SMA Islam Ranu Harapan

MAKASSAR, Teotoar.id — Kabar membanggakan datang dari SMA Islam Ranu Harapan Makassar.

Di tengah ketatnya persaingan Seleksi Nasional Berdasarkan Prestasi (SNBP), sekolah ini berhasil meloloskan empat dari lima siswanya ke perguruan tinggi negeri (PTN) favorit.

Salah satu siswa yang berhasil adalah Keyziyah Saqiyah Shalsabilah, yang diterima di Program Studi Bahasa Mandarin dan Kebudayaan Tiongkok (S1) Universitas Hasanuddin.

Di balik capaian tersebut, terdapat peran besar sistem pendidikan yang diterapkan di sekolah.

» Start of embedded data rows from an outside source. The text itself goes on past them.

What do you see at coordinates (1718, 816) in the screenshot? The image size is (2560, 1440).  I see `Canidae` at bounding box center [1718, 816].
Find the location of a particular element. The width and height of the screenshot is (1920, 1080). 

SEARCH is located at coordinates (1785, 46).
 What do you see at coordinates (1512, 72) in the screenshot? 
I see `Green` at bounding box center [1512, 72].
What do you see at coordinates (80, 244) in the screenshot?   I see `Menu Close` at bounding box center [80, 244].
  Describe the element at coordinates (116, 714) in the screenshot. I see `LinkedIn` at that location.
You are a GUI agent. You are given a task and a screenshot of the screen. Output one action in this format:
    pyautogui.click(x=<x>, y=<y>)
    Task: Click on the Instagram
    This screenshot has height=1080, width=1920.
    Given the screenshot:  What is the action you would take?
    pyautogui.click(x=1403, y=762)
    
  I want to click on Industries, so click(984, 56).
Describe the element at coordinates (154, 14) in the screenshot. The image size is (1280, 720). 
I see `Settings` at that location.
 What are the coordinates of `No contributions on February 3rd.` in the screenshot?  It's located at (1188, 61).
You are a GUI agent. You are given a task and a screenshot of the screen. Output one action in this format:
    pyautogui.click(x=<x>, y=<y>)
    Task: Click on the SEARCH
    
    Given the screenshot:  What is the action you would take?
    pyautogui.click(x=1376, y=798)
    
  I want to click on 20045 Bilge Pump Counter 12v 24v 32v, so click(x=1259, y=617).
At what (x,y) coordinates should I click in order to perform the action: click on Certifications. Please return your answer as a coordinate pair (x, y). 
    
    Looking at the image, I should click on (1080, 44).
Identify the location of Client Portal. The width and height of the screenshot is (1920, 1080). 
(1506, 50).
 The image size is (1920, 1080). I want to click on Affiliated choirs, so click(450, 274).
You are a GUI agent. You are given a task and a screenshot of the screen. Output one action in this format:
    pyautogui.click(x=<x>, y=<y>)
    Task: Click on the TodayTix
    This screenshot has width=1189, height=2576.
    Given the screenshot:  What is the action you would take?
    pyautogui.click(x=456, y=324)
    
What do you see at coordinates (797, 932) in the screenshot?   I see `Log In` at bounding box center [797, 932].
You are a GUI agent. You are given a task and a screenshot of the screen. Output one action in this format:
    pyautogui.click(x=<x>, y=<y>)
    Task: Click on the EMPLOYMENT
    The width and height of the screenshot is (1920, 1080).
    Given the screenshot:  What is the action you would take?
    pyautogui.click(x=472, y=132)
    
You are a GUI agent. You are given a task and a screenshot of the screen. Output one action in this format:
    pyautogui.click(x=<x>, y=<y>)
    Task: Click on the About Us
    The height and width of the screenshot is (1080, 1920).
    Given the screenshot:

Orang tua Keyziyah, Mismaya Al Khaerat, mengungkapkan bahwa keberhasilan putrinya tidak lepas dari metode pembelajaran yang diterapkan secara konsisten selama tiga tahun terakhir.

Menurutnya, suasana kekeluargaan antara siswa dan guru menjadi salah satu keunggulan utama di SMA Islam Ranu Harapan.

Sejak jenjang SMP, Keyziyah telah merasakan pendekatan pendidikan yang tidak hanya menekankan akademik, tetapi juga pembinaan karakter dan spiritual.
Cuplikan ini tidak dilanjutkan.